Thomas Vincent, 52 ans, né à Juvisy-sur-Orge, est le réalisateur d’une poignée de bons films comme « Karnaval » (1999), avec Sylvie Testud, qui a ébloui la critique en tant que premier film et séduit les spectateurs, « Je suis un assassin » (2004), avec François Cluzet et Karin Viard, ou encore « Le nouveau protocole » (2008), avec Clovis Cornillac et Marie-Josée Croze, qui faisait par avance écho aux accidents récents concernant des essais de médicaments.
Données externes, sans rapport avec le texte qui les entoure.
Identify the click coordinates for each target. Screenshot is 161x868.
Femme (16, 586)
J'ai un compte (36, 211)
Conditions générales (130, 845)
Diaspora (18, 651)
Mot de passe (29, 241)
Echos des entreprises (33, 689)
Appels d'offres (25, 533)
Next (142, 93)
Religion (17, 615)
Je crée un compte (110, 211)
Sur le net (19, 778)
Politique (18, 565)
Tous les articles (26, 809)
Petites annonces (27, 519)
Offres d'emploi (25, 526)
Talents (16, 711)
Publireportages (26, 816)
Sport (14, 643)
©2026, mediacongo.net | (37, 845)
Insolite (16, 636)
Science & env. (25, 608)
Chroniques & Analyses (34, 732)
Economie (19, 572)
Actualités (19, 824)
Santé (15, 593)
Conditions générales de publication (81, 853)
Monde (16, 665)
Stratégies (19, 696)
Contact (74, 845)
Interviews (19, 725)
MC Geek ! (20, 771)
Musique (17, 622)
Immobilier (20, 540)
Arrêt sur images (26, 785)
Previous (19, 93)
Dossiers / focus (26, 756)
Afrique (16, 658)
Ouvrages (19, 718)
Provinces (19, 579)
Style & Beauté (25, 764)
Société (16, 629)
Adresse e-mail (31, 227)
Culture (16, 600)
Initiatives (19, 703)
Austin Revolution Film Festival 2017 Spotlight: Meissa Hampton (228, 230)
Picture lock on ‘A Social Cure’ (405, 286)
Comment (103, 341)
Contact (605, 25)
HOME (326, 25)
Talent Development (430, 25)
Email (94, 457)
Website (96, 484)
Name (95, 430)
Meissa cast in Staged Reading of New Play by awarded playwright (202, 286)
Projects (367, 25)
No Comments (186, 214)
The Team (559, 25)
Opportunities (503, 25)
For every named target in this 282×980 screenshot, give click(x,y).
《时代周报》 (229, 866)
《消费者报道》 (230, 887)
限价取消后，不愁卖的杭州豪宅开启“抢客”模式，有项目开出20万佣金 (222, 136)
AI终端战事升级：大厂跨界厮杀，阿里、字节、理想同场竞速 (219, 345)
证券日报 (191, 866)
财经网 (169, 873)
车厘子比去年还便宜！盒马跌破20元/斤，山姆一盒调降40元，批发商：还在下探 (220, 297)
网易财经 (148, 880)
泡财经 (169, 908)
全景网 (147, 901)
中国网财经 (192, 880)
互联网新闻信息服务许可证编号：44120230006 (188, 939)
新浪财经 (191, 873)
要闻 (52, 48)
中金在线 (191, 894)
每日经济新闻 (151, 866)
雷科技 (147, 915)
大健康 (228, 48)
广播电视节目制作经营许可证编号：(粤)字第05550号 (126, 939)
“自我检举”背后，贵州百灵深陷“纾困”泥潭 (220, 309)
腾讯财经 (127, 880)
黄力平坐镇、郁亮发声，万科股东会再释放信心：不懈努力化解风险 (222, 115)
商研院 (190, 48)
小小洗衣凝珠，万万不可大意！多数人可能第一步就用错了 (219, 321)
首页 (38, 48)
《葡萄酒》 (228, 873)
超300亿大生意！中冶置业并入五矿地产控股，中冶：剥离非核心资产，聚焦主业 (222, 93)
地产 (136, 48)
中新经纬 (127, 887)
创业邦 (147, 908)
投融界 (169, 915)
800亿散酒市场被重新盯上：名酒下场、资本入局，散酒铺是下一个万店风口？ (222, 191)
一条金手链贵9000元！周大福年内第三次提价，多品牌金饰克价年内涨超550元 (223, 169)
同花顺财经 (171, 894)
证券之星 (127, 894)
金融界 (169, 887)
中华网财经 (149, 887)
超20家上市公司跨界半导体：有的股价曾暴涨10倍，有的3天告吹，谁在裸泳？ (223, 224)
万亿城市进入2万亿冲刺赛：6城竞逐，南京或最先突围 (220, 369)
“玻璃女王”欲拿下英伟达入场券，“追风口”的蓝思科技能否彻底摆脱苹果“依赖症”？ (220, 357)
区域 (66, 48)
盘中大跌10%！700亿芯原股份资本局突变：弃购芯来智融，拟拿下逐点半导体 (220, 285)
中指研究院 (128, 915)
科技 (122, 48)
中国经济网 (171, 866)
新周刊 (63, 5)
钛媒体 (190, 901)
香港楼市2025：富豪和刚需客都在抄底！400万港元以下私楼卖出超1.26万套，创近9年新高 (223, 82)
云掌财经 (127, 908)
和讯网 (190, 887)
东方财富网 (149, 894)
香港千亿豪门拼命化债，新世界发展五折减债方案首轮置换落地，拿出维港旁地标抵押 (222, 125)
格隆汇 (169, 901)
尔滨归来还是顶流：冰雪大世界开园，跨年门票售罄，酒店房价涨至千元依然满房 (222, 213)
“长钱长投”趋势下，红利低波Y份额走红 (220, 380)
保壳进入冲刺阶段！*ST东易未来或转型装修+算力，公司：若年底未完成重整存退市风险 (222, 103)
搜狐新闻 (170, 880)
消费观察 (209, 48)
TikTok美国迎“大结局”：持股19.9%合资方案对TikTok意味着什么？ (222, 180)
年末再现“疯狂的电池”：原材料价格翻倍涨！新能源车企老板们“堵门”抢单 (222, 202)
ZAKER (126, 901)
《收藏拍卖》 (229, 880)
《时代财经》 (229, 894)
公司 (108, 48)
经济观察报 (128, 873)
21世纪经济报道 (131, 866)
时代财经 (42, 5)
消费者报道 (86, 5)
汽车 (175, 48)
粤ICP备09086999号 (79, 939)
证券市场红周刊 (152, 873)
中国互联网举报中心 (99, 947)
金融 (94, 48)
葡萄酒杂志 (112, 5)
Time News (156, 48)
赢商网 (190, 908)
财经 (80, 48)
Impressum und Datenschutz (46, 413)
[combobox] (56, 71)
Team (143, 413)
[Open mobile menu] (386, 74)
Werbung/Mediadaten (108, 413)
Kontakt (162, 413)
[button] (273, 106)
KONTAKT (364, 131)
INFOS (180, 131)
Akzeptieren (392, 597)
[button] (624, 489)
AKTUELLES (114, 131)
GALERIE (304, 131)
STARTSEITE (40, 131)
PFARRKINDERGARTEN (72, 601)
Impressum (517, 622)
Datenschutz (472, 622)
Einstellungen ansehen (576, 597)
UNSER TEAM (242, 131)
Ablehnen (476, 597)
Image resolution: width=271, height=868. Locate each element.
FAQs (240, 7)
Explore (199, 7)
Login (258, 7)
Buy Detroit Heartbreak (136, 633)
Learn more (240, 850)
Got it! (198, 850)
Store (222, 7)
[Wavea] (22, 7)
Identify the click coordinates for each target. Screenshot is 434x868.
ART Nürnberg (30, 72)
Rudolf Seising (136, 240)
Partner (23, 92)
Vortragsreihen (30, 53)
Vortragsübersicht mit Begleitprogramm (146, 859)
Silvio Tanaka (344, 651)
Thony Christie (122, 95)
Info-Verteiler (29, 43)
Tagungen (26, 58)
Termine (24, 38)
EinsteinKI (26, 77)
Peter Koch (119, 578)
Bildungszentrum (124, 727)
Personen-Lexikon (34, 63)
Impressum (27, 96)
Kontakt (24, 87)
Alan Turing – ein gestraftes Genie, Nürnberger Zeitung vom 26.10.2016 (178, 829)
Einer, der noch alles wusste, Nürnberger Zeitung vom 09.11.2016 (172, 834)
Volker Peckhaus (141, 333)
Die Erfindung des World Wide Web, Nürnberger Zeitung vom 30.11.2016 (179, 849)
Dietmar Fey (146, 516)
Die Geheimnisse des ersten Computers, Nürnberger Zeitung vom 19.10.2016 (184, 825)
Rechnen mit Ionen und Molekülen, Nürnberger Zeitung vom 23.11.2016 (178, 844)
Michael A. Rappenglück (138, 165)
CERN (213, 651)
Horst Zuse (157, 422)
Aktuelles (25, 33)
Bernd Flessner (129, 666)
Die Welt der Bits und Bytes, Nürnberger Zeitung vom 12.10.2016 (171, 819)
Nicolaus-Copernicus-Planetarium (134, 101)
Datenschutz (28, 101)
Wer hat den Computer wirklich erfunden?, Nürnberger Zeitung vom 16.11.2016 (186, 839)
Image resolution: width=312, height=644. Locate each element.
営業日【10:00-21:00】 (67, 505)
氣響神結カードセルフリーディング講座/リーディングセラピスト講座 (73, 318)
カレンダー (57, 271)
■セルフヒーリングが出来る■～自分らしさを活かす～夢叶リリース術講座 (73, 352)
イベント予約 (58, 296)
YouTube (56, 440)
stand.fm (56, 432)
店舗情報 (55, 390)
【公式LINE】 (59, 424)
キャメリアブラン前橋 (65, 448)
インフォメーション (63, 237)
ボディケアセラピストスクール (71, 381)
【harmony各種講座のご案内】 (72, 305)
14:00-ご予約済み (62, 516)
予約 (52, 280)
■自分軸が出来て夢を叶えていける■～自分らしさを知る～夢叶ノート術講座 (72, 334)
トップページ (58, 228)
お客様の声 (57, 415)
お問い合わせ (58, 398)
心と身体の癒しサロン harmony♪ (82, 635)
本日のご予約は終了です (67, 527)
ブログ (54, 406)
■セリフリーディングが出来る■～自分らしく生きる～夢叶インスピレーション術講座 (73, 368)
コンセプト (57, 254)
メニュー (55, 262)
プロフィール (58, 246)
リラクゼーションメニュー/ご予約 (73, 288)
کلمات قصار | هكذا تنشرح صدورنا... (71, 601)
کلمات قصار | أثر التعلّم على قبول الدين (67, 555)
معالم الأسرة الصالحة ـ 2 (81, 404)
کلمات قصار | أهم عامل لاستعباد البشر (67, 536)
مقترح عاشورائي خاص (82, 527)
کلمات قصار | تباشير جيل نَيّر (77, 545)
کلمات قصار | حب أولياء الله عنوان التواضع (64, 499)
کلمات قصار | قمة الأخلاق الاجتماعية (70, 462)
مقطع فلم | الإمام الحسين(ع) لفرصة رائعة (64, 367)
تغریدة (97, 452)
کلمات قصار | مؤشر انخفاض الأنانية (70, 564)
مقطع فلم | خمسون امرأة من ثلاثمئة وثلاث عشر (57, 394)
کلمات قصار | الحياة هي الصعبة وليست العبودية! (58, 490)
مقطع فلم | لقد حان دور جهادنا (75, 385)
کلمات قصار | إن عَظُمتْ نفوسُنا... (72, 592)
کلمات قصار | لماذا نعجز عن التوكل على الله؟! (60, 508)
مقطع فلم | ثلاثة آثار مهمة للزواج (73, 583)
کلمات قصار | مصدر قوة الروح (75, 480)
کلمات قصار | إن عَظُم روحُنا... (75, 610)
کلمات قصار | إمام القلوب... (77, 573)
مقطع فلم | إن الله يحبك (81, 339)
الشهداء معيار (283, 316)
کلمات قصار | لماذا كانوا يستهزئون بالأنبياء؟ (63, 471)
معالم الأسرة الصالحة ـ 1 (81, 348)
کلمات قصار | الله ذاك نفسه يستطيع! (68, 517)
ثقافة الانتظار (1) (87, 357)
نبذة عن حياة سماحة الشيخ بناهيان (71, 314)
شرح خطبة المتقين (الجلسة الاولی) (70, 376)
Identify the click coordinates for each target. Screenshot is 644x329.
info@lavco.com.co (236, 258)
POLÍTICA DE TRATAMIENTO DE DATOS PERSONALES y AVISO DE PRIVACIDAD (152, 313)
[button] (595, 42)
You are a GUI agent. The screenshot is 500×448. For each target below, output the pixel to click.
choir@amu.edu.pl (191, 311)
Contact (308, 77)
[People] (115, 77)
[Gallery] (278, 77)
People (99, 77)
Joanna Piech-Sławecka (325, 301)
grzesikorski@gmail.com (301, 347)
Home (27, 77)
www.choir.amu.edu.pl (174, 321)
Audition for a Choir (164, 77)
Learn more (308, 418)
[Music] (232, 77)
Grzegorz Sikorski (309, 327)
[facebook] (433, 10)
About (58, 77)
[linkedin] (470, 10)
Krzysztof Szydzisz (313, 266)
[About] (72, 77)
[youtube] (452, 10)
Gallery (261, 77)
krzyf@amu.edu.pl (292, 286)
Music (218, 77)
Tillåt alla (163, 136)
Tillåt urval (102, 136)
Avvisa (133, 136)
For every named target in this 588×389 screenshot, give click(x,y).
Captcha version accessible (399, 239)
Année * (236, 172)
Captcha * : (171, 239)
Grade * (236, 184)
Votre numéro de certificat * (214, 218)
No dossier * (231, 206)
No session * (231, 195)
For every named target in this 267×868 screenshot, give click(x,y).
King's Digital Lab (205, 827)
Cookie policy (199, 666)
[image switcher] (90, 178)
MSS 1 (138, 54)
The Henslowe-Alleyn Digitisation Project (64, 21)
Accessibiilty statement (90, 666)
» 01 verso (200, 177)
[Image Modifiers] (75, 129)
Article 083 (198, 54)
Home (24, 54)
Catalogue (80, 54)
L’hérédité doit un peu compter dans le talent du réalisateur puisqu’il est le fils de l’actrice, scénariste et réalisatrice Hélène Vincent et du metteur en scène de théâtre Jean-Pierre Vincent. Son nouveau film, « La nouvelle vie de Paul Sneijder », lui fait monter une marche supplémentaire vers le firmament des grands cinéastes.